New is not always better

Nieuws | de redactie
20 februari 2014 | Why should medicine be evidence based and medical devices not? Professor Maroeska Rovers helps companies to assess what’s efficient and what’s not. “We might even reduce health care costs.”

Recent European legislation demands that new medical devices can only be brought on the market when they are as least as efficient as existing technologies. Maroeska Rovers, professor in evidence based surgery at the Radboud university medical center has no less than three new operating theaters available to test the efficiency of new medical devices.

“Last year the European Parliament voted in favour of the revision of the medical device directives”, professor Rovers explains. “That means that in the near future companies not only have to prove whether their new technologies are safe, but they also have to demonstrate their efficiency.”

Sub-standard metal hips

Recently it could happen that a new model of metal hip was brought to the market, while a similar device was deemed unfit some years ago. Because assessment had not been necessary, these sub-standard hips were commonly used.

Another case in point is the Da Vinci robot, widely used for prostatectomy operations. Rovers: “The robot itself costs $ 1 to $ 2 million, the maintenance costs $ 150.000 yearly. However reviews do not show that the robot is better – or worse for that matter – than normal surgical procedures. The costs however vary a lot.”

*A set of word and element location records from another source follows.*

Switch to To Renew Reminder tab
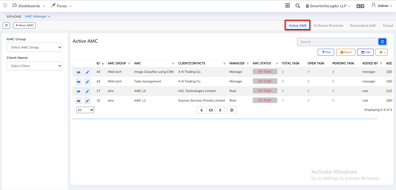396x190 pixels. [328, 26]
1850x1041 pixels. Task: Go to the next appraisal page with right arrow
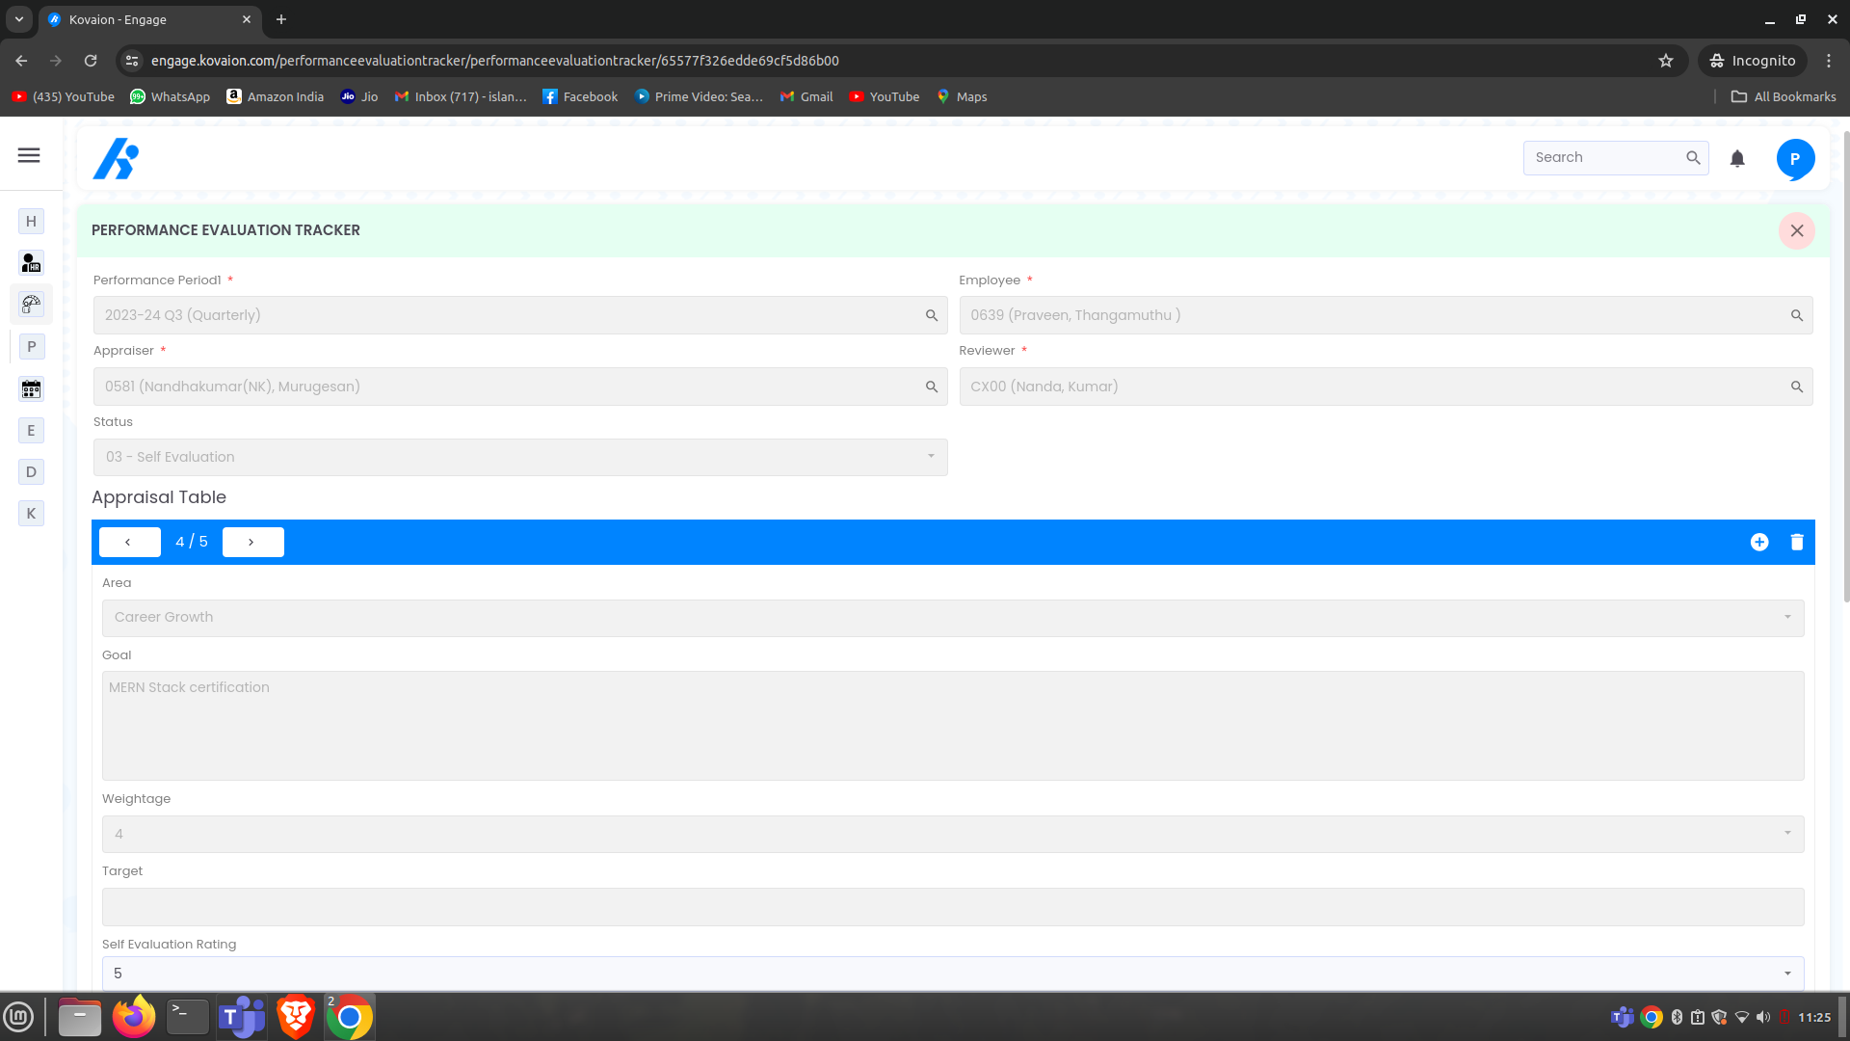pyautogui.click(x=252, y=542)
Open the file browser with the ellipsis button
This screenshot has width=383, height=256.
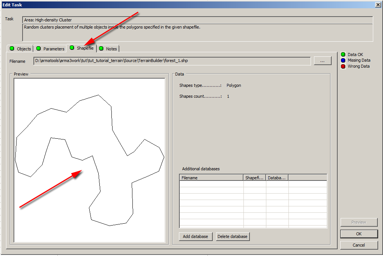click(323, 61)
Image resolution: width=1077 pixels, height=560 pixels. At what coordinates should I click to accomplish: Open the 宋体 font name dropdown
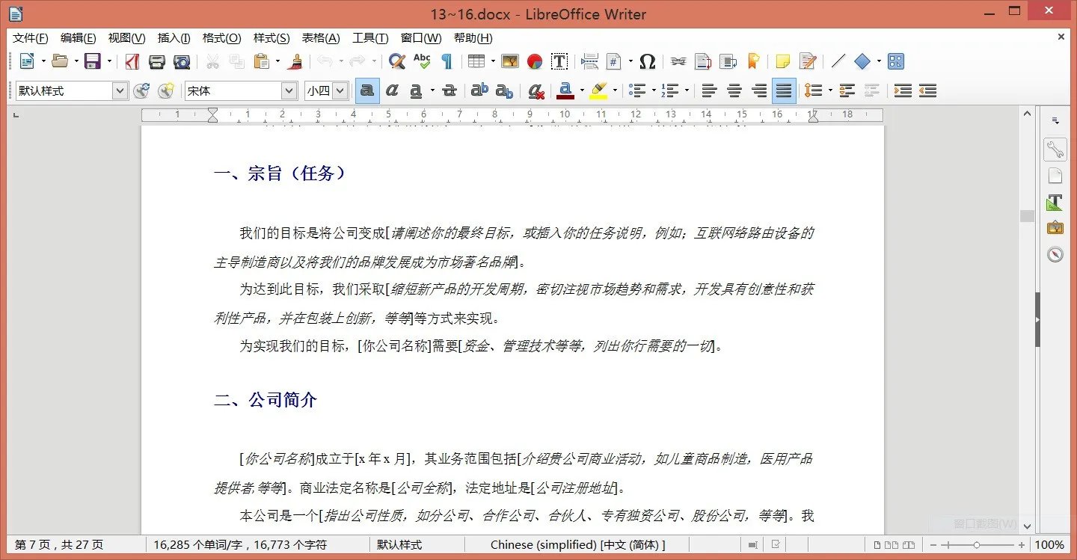(x=289, y=90)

Not happy with legislation

“Many companies are not very pleased with this new piece of European legislation”, Rovers says. “They look at the pharmaceutical assessments with EMA and FDA and fear that this legislation kills off all innovation. I think that this fear is reasonable. On the other hand there is much to improve in terms of health care costs.”

“At the moment 25% of our gross domestic income goes to health care and our projection is that in ten years’ time this will be 40%. If we only allow evidence based technology on the market, we might just stabilize or even reduce the costs.”

Testing in the operating room

That the world of medical devices needs to change, proofs a study of Cochrane collaboration. A group of researchers investigated 743 randomized studies with in total 300.000 patients that received a new form of therapy. Only half of all these new treatments turned out better than existing treatments. About 30% of the new therapies was substantially better.

Various companies  have already shown interest in working together with professor Rovers. Rovers hopes to soon start testing new devices in the special operating theaters. “At our medical center, the operating room is a hotbed for innovation and creativity. Without exaggeration I can see that we will create an unique fieldlab to test efficiency right in the operating room itself.”

The latest news from the Radboud university medical center is that a spin-off company will be started, specifically for the systematic evaluation of health technology devices. Rovers: “That spin-off, MITeC BV, will perform the whole cycle of health technology assessments for companies that want to introduce new devices.”